## RECORDED INFORMATION:
──────────────────────────────
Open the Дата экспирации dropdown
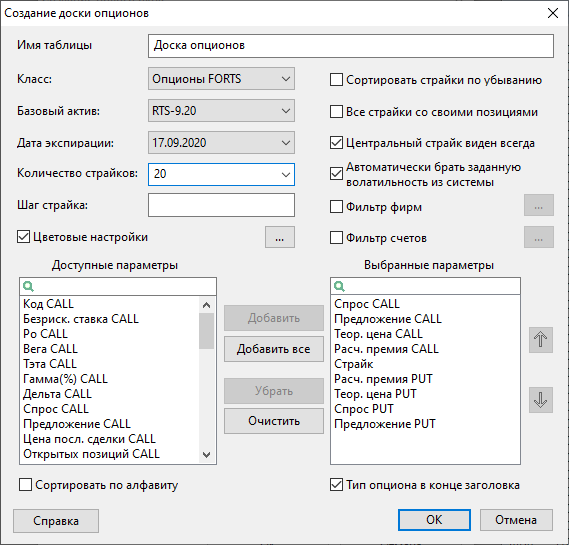 [x=221, y=143]
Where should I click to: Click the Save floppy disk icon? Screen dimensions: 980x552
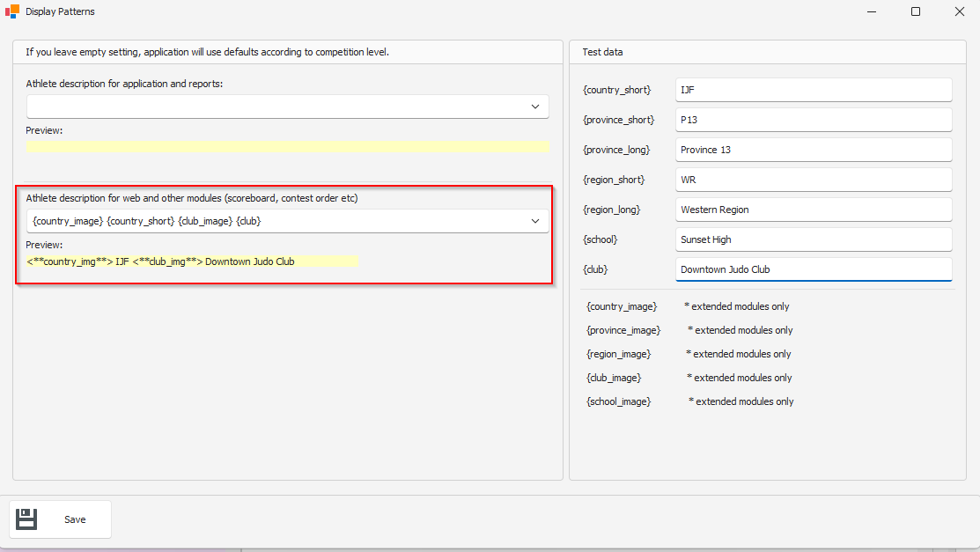[26, 519]
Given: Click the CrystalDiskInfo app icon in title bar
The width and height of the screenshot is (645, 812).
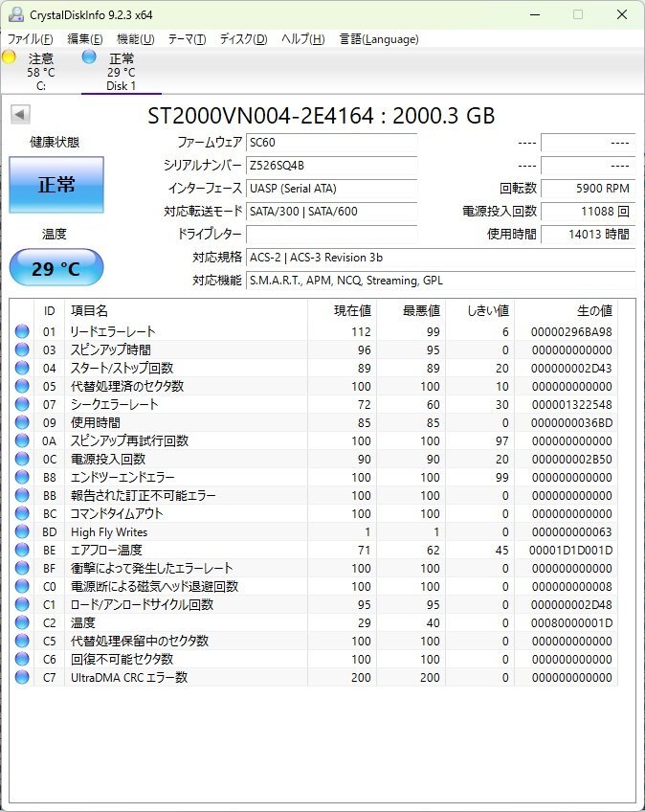Looking at the screenshot, I should click(15, 14).
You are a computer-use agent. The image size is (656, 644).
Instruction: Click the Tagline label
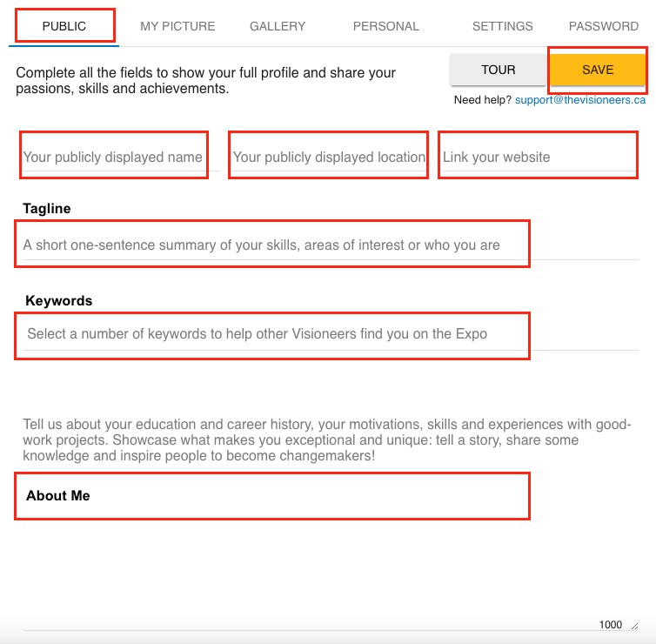click(47, 209)
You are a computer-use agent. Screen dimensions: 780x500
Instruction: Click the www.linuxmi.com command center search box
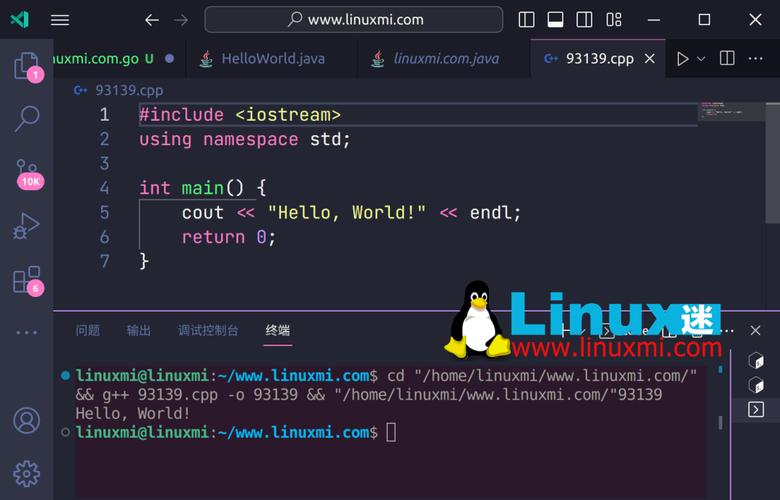coord(354,20)
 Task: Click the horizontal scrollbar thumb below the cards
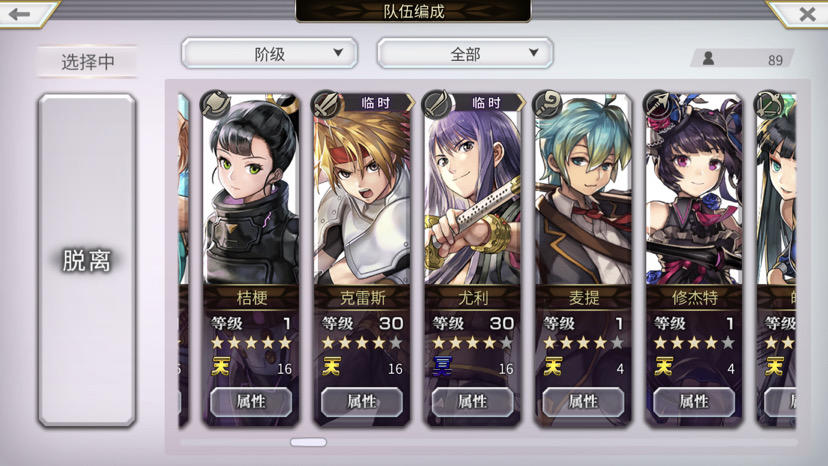pos(308,442)
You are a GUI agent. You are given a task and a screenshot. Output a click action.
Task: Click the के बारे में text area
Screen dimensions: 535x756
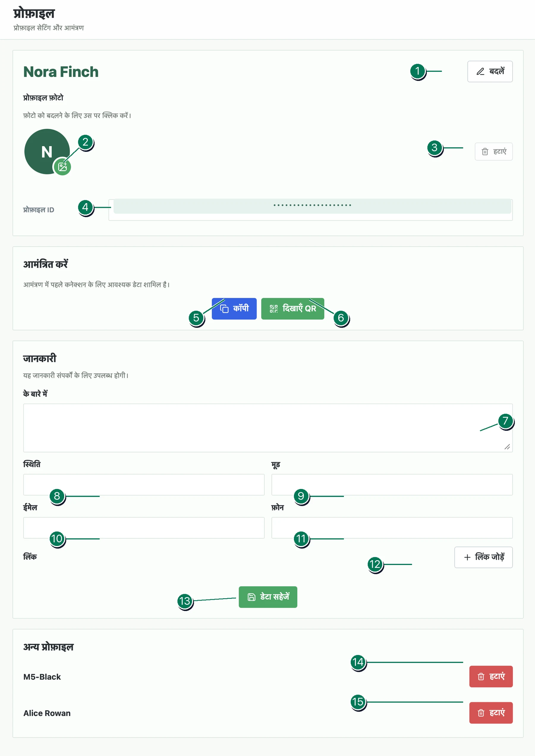click(268, 428)
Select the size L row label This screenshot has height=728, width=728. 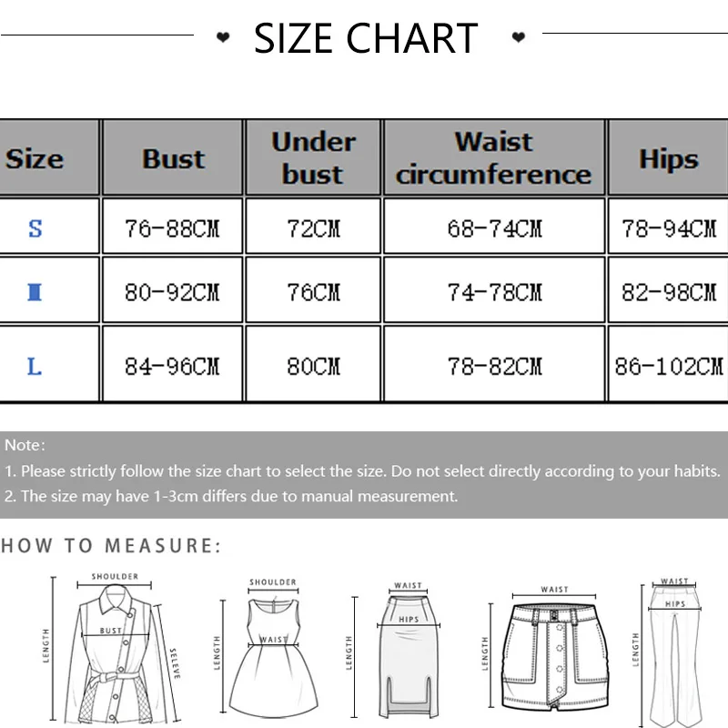tap(35, 366)
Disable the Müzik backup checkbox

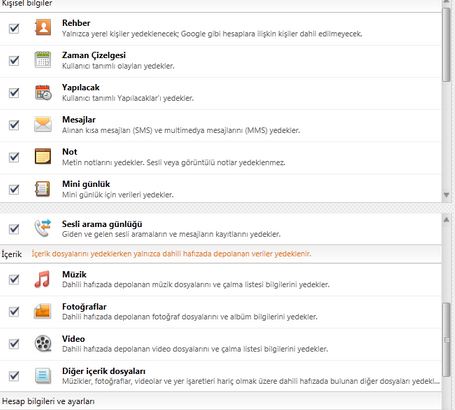[x=14, y=279]
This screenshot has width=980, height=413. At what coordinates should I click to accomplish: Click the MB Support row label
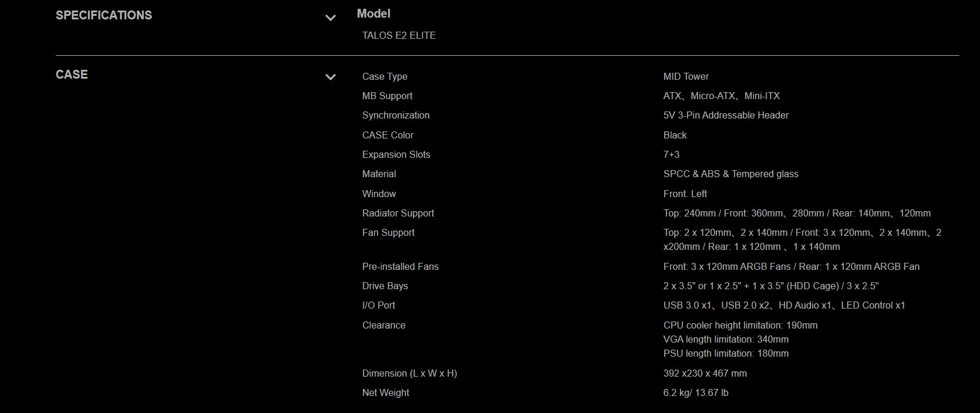point(387,96)
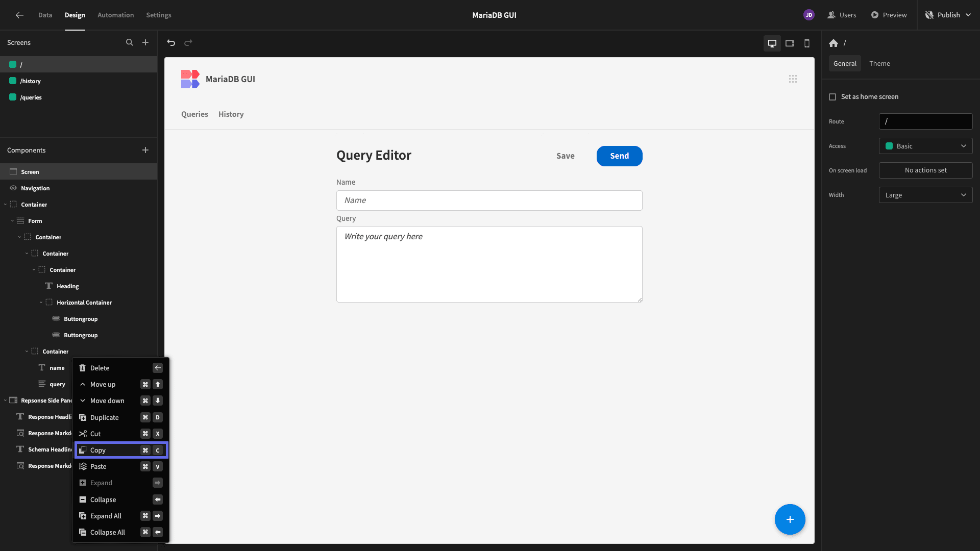Switch to the Theme tab
The height and width of the screenshot is (551, 980).
(x=879, y=63)
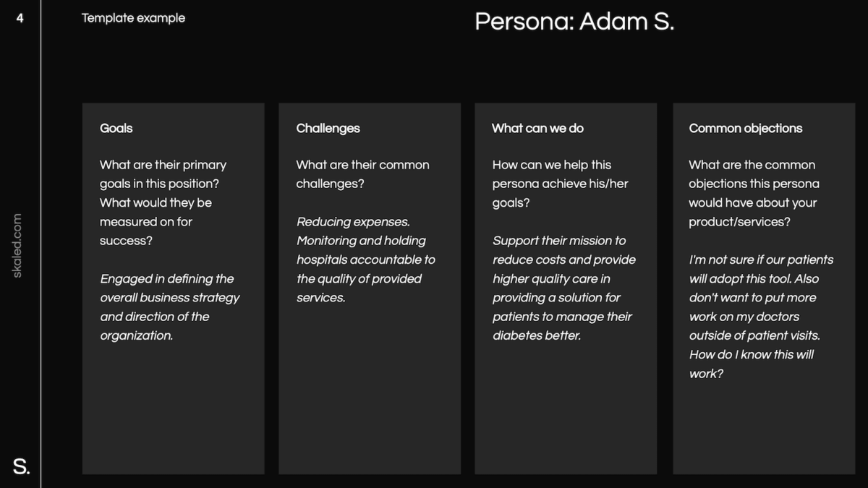Click the "Common objections" heading
The width and height of the screenshot is (868, 488).
[x=745, y=128]
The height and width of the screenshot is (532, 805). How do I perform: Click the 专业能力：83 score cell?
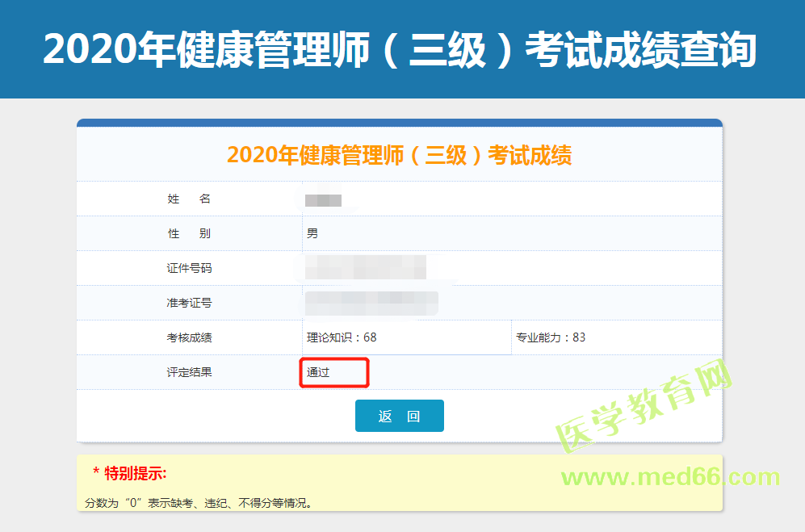click(x=551, y=337)
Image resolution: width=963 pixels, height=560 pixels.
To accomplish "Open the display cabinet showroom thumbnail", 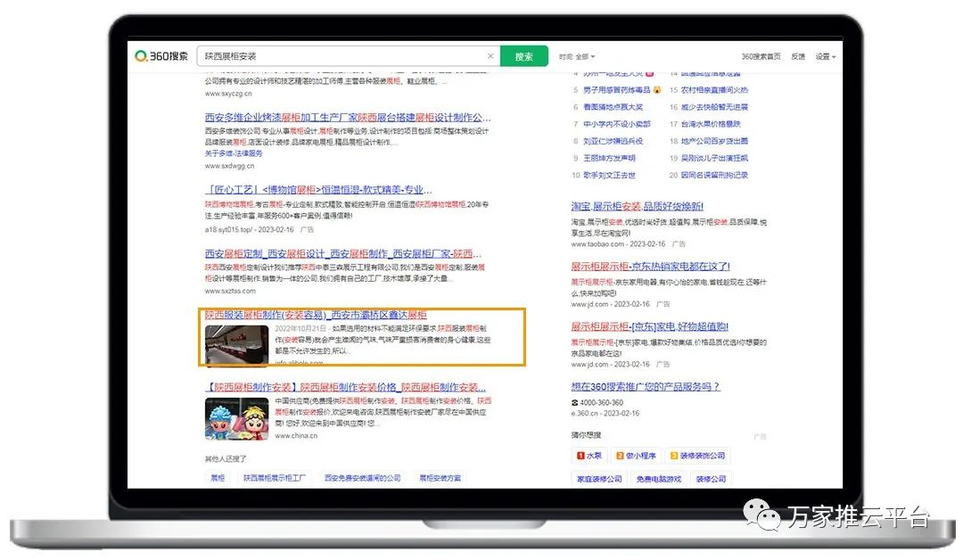I will pyautogui.click(x=236, y=344).
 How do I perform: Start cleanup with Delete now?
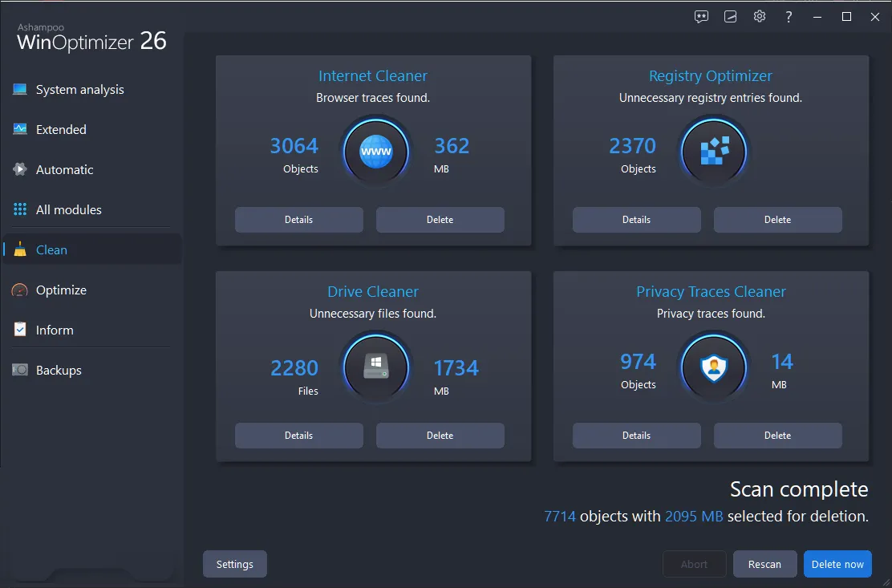point(837,564)
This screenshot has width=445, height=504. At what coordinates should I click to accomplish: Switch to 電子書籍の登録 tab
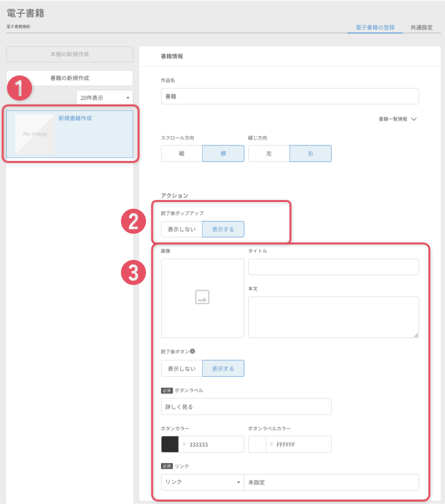(x=375, y=27)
──────────────────────────────
## WORK TO COMPLETE:
Give the number of lines in the entries above that contain the string "computer", and nothing more.

## RESULT OF THE EXERCISE:
2